_REQUIRED ACTION_:
When you transcribe the listing that follows, keep every line exact and skip any picture.

_DATA LISTING_:

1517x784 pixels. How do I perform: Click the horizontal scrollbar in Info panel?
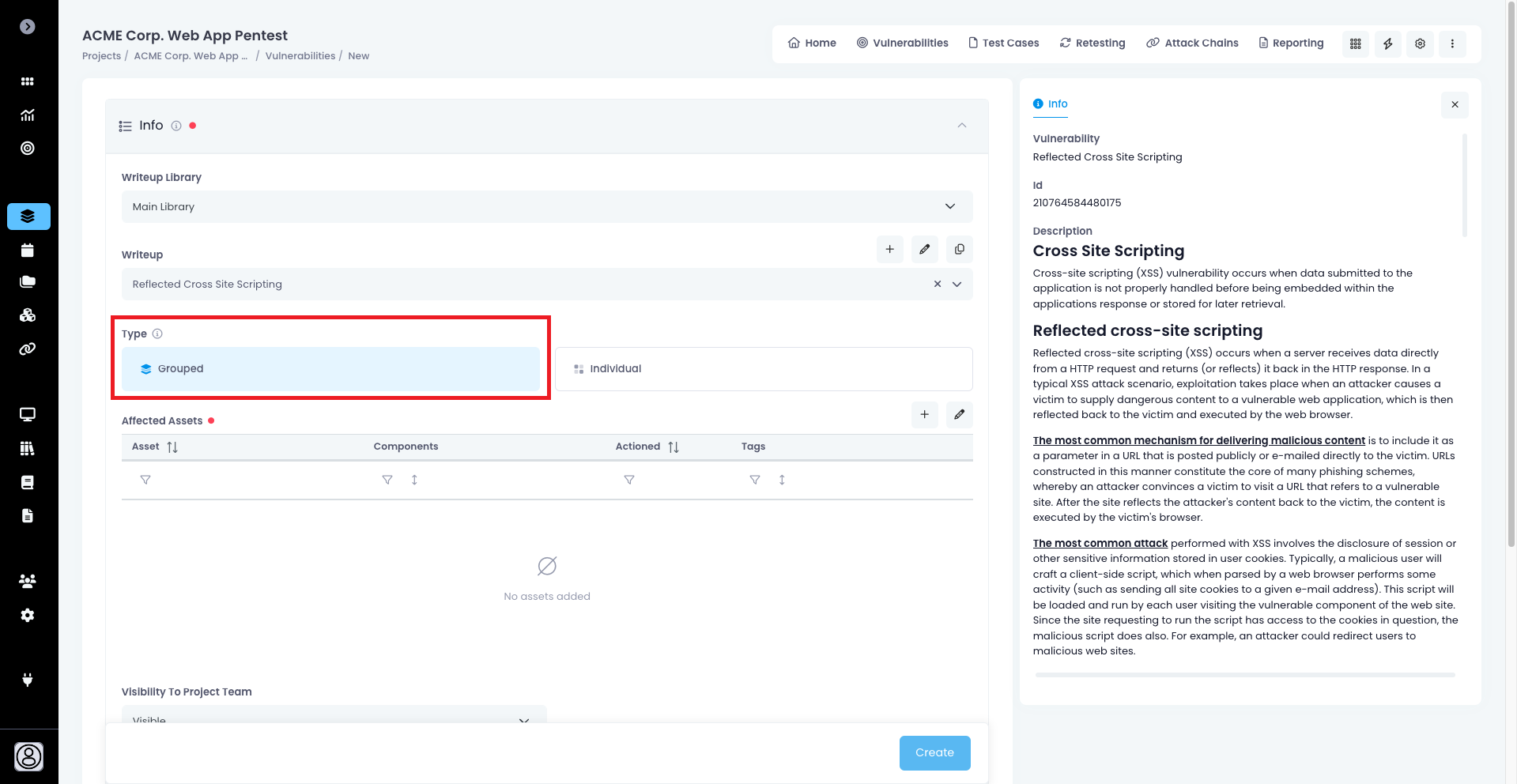1244,675
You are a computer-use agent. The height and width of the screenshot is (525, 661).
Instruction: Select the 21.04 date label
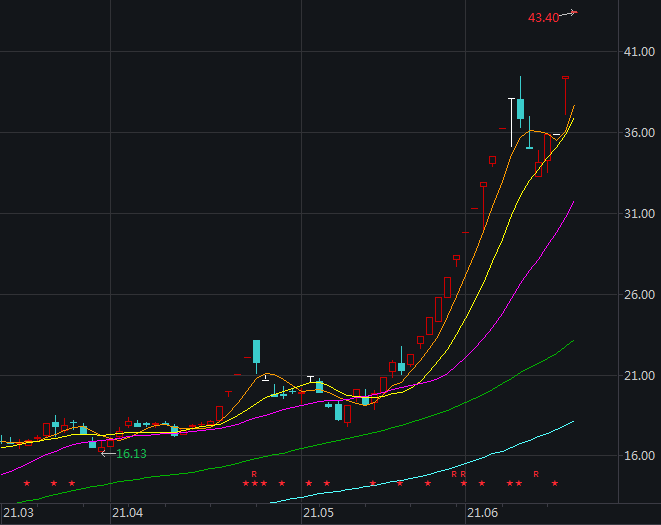coord(127,513)
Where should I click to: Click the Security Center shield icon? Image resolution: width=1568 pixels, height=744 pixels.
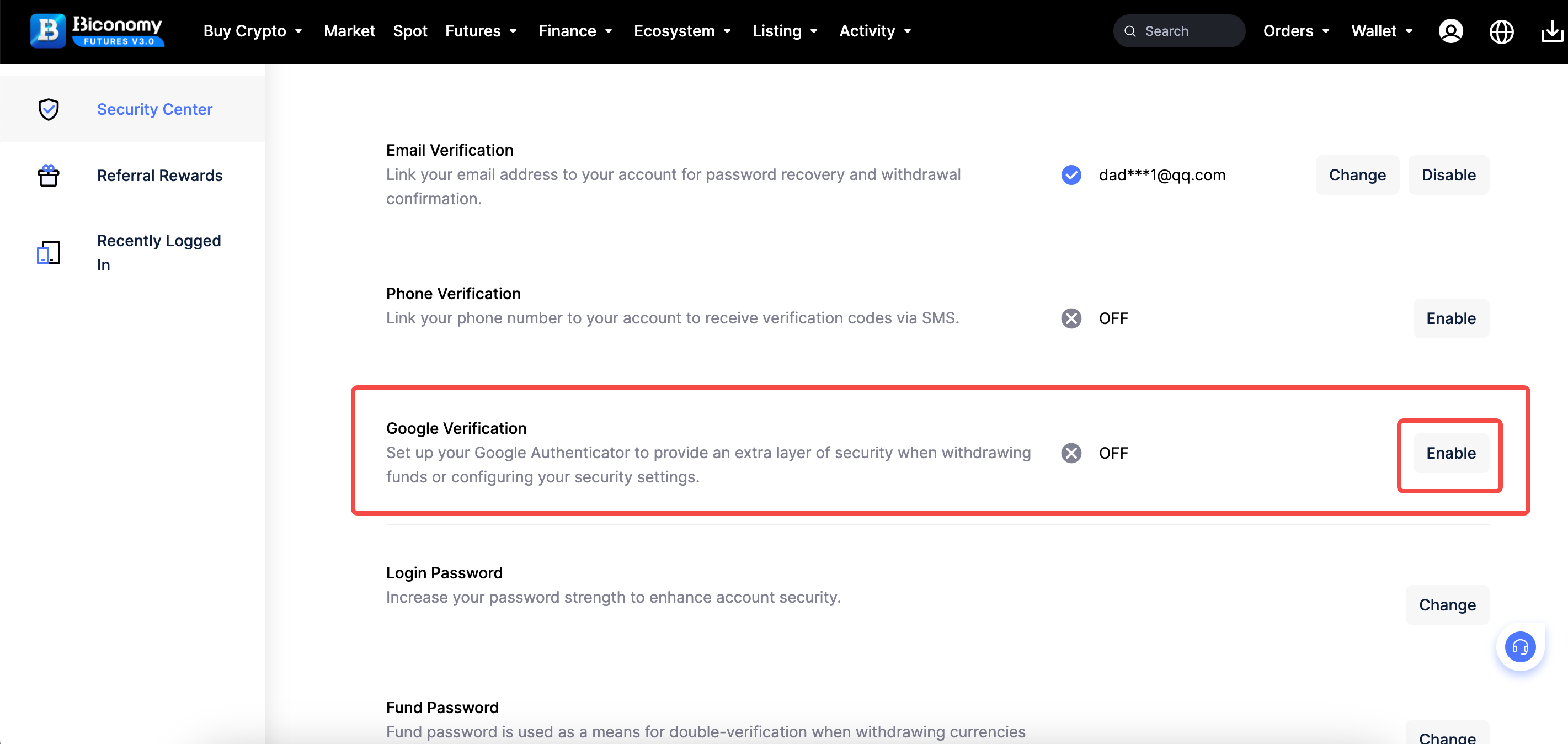click(x=49, y=110)
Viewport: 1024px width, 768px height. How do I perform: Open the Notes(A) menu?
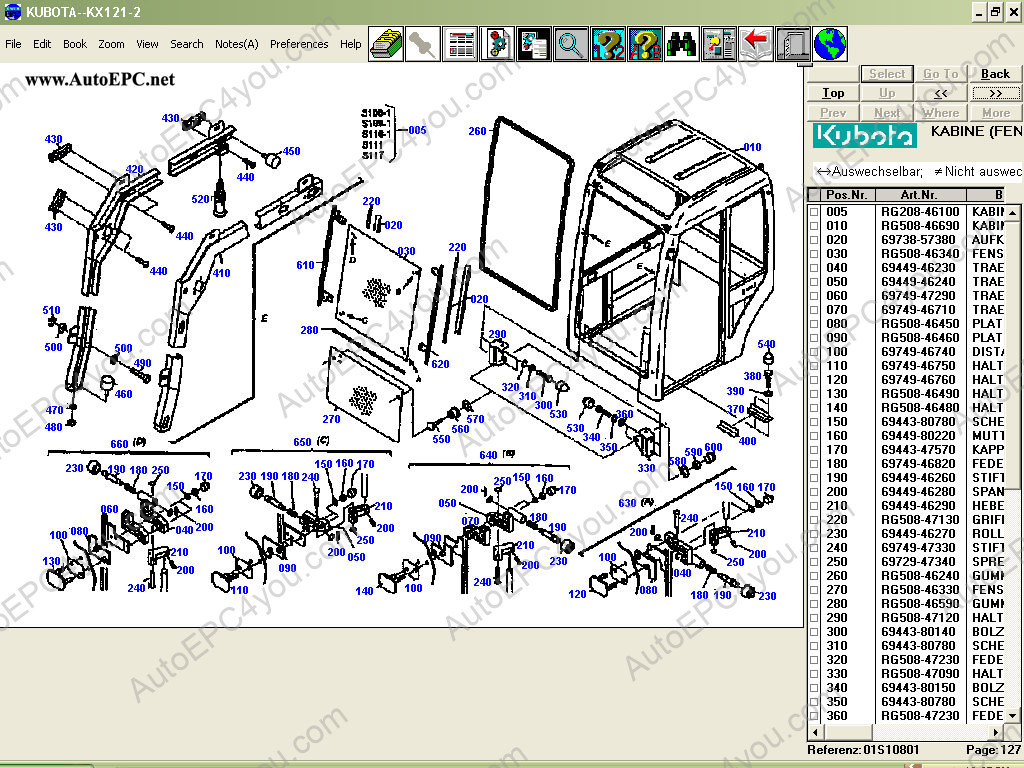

_RESULT_:
1517x784 pixels. How do I perform: Click the horizontal scrollbar in Info panel?
1244,675
You are a computer-use agent. The height and width of the screenshot is (525, 661).
Instruction: Select the 21.04 date label
coord(127,513)
Where should I click to: Click the Security Center shield icon? Image resolution: width=1568 pixels, height=744 pixels.
click(x=49, y=110)
Viewport: 1024px width, 768px height. How do I perform: Open the Notes(A) menu?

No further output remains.